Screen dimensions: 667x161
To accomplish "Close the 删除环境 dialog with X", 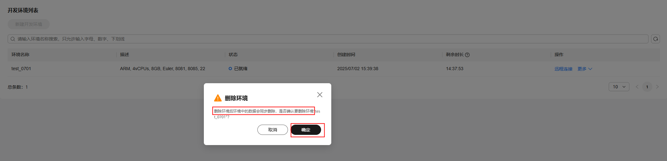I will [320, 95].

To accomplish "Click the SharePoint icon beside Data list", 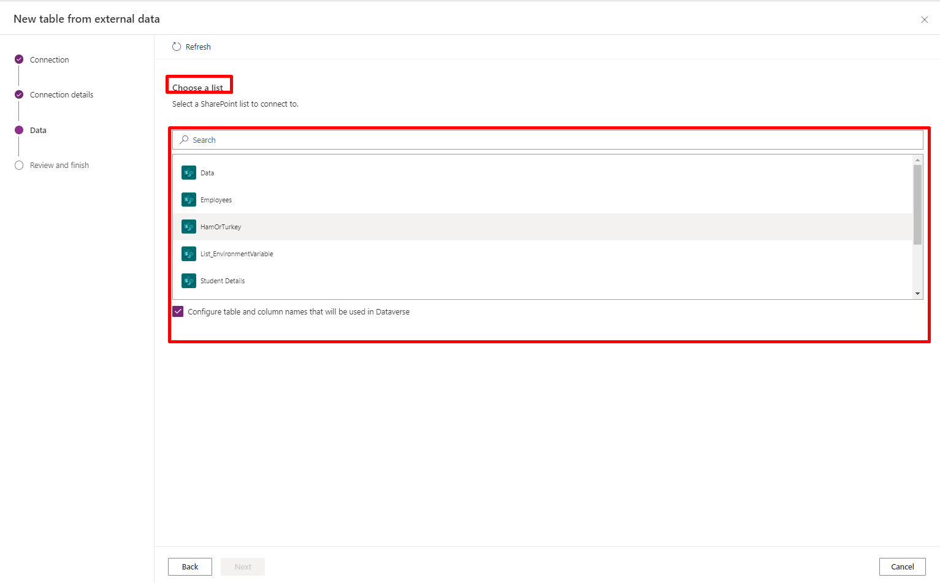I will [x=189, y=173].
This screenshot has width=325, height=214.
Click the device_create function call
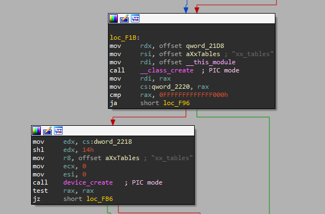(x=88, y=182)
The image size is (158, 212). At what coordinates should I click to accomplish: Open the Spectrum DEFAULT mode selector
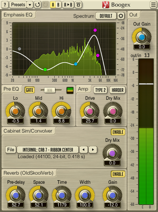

◇ ◇ ◇

DIRECTIONS FOR THIS TASK: Leaving every picture out, write out exactly the lines from the one that holds "Click the device_create function call" through the end of the listing, both included.

TASK RESPONSE:
Click the device_create function call
(x=88, y=182)
The image size is (158, 212). At what coordinates should I click to accomplish: Open the Spectrum DEFAULT mode selector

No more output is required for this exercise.